@j0hanz/superfetch
v1.0.3
Published
Intelligent web content fetcher MCP server that converts HTML to clean, AI-readable JSONL format
Maintainers
Readme
🚀 superFetch
One-Click Install
A Model Context Protocol (MCP) server that fetches, extracts, and transforms web content into AI-optimized formats using Mozilla Readability.
Quick Start · How to Choose a Tool · Tools · Configuration · Contributing
📦 Published to MCP Registry — Search for
io.github.j0hanz/superfetch
[!CAUTION] This server can access URLs on behalf of AI assistants. Built-in SSRF protection blocks private IP ranges and cloud metadata endpoints, but exercise caution when deploying in sensitive environments.
✨ Features
| Feature | Description | | ------------------------- | ------------------------------------------------------------- | | 🧠 Smart Extraction | Mozilla Readability removes ads, navigation, and boilerplate | | 📄 Multiple Formats | JSONL semantic blocks or clean Markdown with YAML frontmatter | | 🔗 Link Discovery | Extract and classify internal/external links | | ⚡ Built-in Caching | Configurable TTL and max entries | | 🛡️ Security First | SSRF protection, URL validation, header sanitization | | 🔄 Resilient Fetching | Exponential backoff with jitter | | 📊 Monitoring | Stats resource for cache performance and health |
🎯 How to Choose a Tool
Use this guide to select the right tool for your web content extraction needs:
Decision Tree
Need web content for AI?
├─ Single URL?
│ ├─ Need structured semantic blocks → fetch-url (JSONL)
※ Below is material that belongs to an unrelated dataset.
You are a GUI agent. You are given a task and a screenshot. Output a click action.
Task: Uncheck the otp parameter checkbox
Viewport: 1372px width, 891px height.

│ ├─ Need readable markdown → fetch-markdown
│ └─ Need links only → fetch-links
└─ Multiple URLs?
└─ Use fetch-urls (batch processing)Quick Reference Table
| Tool | Best For | Output Format | Use When |
| ---------------- | -------------------------------- | ----------------------- | ------------------------------------------- |
| fetch-url | Single page → structured content | JSONL semantic blocks | AI analysis, RAG pipelines, content parsing |
| fetch-markdown | Single page → readable format | Clean Markdown + TOC | Documentation, human-readable output |
| fetch-links | Link discovery & classification | URL array with types | Sitemap building, finding related pages |
| fetch-urls | Batch processing multiple pages | Multiple JSONL/Markdown | Comparing pages, bulk extraction |
Common Use Cases
| Task | Recommended Tool | Why |
| ------------------------ | ---------------------------------------- | ---------------------------------------------------- |
| Parse a blog post for AI | fetch-url | Returns semantic blocks (headings, paragraphs, code) |
| Generate documentation | fetch-markdown | Clean markdown with optional TOC |
| Build a sitemap | fetch-links | Extracts and classifies all links |
| Compare multiple docs | fetch-urls | Parallel fetching with concurrency control |
| Extract article for RAG | fetch-url + extractMainContent: true | Removes ads/nav, keeps main content |
Quick Start
Add superFetch to your MCP client configuration — no installation required!
Claude Desktop
Add to your claude_desktop_config.json:
{
"mcpServers": {
"superFetch": {
"command": "npx",
"args": ["-y", "@j0hanz/superfetch@latest", "--stdio"]
}
}
}VS Code
Add to .vscode/mcp.json in your workspace:
{
"servers": {
"superFetch": {
"command": "npx",
"args": ["-y", "@j0hanz/superfetch@latest", "--stdio"]
}
}
}With Environment Variables
{
"servers": {
"superFetch": {
"command": "npx",
"args": ["-y", "@j0hanz/superfetch@latest", "--stdio"],
"env": {
"CACHE_TTL": "7200",
"LOG_LEVEL": "debug"
}
}
}
}Cursor
- Open Cursor Settings
- Go to Features > MCP Servers
- Click "+ Add new global MCP server"
- Add this configuration:
{
"mcpServers": {
"superFetch": {
"command": "npx",
"args": ["-y", "@j0hanz/superfetch@latest", "--stdio"]
}
}
}Tip: On Windows, if you encounter issues, try:
cmd /c "npx -y @j0hanz/superfetch@latest --stdio"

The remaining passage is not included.